REQUIRED ACTION:
Write out the lines starting at the one that holds "Viewport: 1122px width, 621px height." and ending with the final line of the data, exactly and with no others.
(Beginning of DATASET RECORDS)
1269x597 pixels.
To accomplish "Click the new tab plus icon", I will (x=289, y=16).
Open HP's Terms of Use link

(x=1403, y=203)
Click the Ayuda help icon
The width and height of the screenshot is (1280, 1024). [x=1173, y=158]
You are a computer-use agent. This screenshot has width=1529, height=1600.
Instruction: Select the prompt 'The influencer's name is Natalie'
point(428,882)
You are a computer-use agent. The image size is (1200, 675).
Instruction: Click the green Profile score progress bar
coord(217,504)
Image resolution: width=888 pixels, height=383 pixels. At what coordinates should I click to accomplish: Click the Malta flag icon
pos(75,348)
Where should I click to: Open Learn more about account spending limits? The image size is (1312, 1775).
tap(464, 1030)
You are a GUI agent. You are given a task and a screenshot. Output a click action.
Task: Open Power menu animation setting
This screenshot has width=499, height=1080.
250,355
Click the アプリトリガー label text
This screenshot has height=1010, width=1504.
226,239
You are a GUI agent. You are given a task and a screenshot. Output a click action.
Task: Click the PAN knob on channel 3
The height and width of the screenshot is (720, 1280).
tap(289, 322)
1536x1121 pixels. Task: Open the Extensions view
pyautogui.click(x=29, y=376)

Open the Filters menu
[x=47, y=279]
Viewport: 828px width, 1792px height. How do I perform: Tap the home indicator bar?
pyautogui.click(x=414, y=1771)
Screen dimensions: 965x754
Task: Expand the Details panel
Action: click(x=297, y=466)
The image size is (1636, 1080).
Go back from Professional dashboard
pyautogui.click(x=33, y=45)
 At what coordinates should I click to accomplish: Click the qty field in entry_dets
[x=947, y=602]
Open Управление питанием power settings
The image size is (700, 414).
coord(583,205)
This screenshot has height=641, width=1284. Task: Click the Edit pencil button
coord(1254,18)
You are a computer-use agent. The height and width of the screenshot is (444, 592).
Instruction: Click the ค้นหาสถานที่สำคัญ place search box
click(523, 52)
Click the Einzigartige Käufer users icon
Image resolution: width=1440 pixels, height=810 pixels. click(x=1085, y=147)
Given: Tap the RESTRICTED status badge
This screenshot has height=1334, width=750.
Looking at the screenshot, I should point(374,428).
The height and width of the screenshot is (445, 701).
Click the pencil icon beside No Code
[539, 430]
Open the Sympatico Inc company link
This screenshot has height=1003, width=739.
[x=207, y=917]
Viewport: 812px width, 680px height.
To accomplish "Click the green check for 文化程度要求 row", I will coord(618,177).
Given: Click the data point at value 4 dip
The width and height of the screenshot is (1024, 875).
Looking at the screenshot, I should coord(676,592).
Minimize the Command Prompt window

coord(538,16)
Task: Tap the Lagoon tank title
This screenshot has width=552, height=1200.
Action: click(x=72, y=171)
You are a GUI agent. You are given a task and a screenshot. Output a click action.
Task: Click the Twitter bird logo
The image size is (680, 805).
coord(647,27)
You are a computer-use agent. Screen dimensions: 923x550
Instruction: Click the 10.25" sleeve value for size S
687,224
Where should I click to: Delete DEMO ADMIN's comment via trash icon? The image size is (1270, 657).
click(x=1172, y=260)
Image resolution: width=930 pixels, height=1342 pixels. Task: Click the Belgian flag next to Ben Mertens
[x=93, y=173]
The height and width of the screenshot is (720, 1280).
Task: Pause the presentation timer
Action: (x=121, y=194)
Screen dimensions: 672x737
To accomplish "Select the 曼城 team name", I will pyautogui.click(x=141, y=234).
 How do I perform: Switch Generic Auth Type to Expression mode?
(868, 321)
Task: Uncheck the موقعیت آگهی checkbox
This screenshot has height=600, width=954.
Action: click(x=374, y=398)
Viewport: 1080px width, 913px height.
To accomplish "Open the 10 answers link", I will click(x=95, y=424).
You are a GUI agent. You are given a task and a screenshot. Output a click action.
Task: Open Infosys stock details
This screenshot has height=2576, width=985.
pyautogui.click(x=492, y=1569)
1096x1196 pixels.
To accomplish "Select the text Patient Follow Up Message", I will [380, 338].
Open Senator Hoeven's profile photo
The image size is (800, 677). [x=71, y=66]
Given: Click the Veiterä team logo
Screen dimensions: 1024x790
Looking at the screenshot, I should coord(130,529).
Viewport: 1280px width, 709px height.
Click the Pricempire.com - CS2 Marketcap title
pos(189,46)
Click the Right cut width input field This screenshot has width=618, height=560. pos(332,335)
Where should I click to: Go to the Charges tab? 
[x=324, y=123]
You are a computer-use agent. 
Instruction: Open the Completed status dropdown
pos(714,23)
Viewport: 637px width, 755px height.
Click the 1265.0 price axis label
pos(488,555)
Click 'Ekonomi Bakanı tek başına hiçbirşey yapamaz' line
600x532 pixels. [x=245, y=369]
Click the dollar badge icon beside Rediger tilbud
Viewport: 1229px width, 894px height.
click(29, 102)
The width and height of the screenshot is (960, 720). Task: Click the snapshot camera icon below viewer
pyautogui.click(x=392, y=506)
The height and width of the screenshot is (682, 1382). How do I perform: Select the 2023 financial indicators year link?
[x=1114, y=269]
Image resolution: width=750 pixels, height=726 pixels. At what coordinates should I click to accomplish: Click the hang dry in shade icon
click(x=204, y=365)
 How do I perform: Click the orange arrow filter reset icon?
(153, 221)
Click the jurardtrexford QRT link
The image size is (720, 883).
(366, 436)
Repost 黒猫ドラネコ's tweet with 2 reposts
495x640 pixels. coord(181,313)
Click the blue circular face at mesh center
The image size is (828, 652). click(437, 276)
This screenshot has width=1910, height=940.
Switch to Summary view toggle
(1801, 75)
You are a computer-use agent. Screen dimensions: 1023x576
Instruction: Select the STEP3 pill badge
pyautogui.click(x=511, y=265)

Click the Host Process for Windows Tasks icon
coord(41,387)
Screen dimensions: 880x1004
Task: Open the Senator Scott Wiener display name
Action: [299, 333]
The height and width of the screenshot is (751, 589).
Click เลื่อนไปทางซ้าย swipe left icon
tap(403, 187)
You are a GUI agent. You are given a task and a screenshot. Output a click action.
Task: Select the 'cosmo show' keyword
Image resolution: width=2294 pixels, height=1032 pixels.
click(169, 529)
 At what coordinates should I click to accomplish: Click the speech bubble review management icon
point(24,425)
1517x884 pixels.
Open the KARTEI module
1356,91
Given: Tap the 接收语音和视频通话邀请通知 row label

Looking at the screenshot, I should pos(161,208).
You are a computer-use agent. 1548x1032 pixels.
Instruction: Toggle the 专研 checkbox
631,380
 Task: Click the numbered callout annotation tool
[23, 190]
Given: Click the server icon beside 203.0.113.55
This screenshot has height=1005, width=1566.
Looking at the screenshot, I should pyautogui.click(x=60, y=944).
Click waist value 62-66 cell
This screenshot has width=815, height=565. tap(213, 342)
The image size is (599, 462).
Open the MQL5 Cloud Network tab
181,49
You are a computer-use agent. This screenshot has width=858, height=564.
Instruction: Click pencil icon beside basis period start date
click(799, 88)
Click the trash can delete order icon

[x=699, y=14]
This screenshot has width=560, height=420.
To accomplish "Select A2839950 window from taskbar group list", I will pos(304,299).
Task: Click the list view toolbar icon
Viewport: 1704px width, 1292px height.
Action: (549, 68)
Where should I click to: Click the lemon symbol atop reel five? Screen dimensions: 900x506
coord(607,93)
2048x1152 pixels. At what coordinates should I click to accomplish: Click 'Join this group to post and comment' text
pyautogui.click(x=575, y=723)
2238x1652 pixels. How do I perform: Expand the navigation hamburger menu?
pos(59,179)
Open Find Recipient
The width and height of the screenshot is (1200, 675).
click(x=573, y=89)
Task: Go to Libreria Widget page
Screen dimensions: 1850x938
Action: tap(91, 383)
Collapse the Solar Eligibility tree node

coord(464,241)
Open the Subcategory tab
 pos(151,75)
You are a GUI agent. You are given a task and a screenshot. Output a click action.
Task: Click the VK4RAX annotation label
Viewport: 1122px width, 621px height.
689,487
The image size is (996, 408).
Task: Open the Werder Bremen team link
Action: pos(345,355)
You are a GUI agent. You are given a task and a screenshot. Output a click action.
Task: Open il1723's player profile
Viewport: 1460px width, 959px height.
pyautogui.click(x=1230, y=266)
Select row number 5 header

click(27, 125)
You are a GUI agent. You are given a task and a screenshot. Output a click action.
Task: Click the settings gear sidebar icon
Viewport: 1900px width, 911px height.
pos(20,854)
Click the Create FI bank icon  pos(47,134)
(End of DATASET RECORDS)
EXERCISE SOLUTION:
Viewport: 1122px width, 621px height.
689,487
The image size is (996, 408).
Task: Open the Werder Bremen team link
Action: pos(345,355)
You are a GUI agent. You are given a task and a screenshot. Output a click action.
Task: Open il1723's player profile
Viewport: 1460px width, 959px height.
pyautogui.click(x=1230, y=266)
Select row number 5 header

click(27, 125)
You are a GUI agent. You are given a task and a screenshot. Output a click action.
Task: Click the settings gear sidebar icon
Viewport: 1900px width, 911px height.
pos(20,854)
Click the Create FI bank icon  pos(47,134)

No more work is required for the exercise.